Мельцер скрестил на груди руки и покачал головой:
— Алексиос, ты низкий, отвратительный предатель. Неужели ты думаешь, что если ты продажен, то все люди такие же, как и ты? Нет, Алексиос, ты поплатишься за свое предательство.
Еще не рассвело, когда палач в красных одеждах вошел в камеру Лин Тао. В левой руке у палача была начищенная лампа, в правой — большая игральная кость.

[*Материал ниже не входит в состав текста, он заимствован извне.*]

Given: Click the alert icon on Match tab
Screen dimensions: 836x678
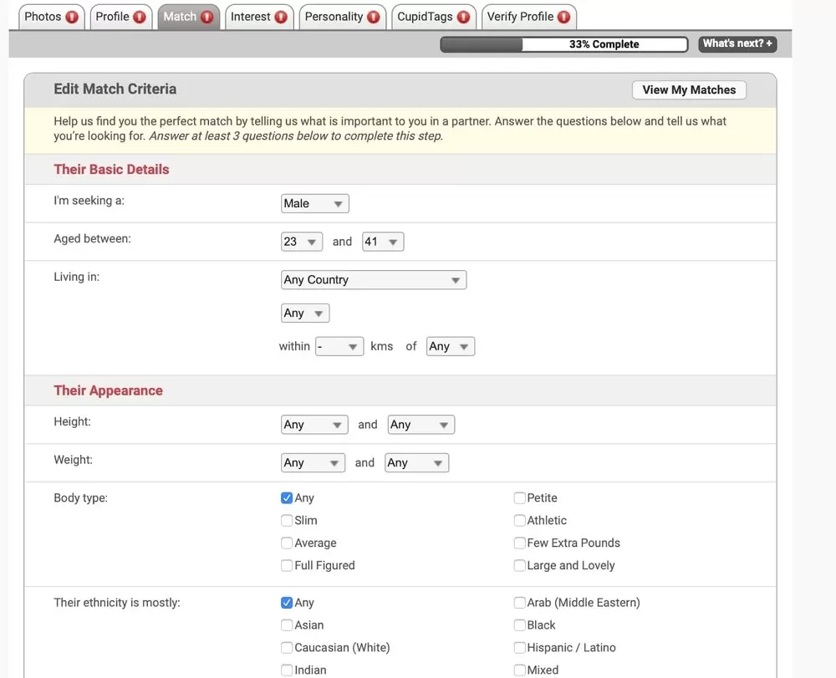Looking at the screenshot, I should [x=206, y=17].
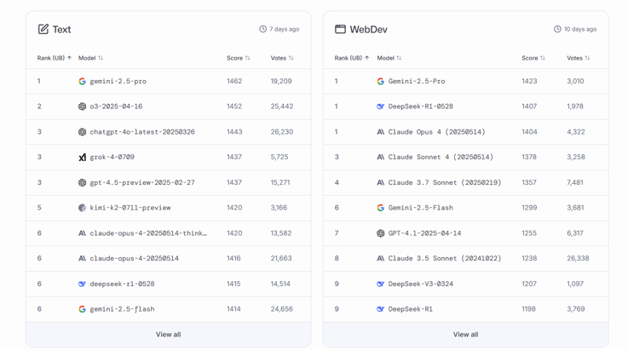Click the Moonshot icon beside kimi-k2-0711-preview
The image size is (628, 350).
(x=82, y=208)
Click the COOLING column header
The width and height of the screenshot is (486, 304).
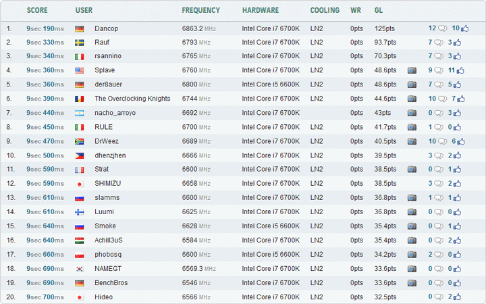(x=325, y=11)
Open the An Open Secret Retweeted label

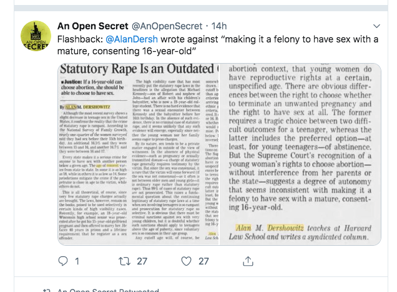(x=108, y=290)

Хотя этой ночью, которая должна была стать последней для него, Лин Тао не сомкнул глаз и даже не притронулся к обильной еде и вину, он был спокойнее, чем палач, который, вынимая из складок накидки пергамент с написанным на нем приговором, уронил его, потом несколько раз запнулся, читая решение суда.
Лин Тао не слушал, он глядел в пол и улыбался; да, он улыбался — реакция, способная довести до отчаяния любого палача.
Закончив читать, палач протянул китайцу большую деревянную игральную кость и деловым тоном пояснил, что сегодня утром будут казнены трое преступников, среди них — детоубийца, и от выброшенного числа будет зависеть последовательность казни.
Лип Тао кивнул, словно палач только что объяснил ему правила очень простой игры, и бросил игральную кость на пол. Она покатилась с громким стуком и остановилась цифрой шесть кверху.
— Повезло, — смущенно заметил палач. — Получается, что ты будешь последним.
Лин Тао снова кивнул.
— Есть ли у тебя последнее желание? — спросил палач, посветив в лицо китайцу, снова занявшему свое место на постели.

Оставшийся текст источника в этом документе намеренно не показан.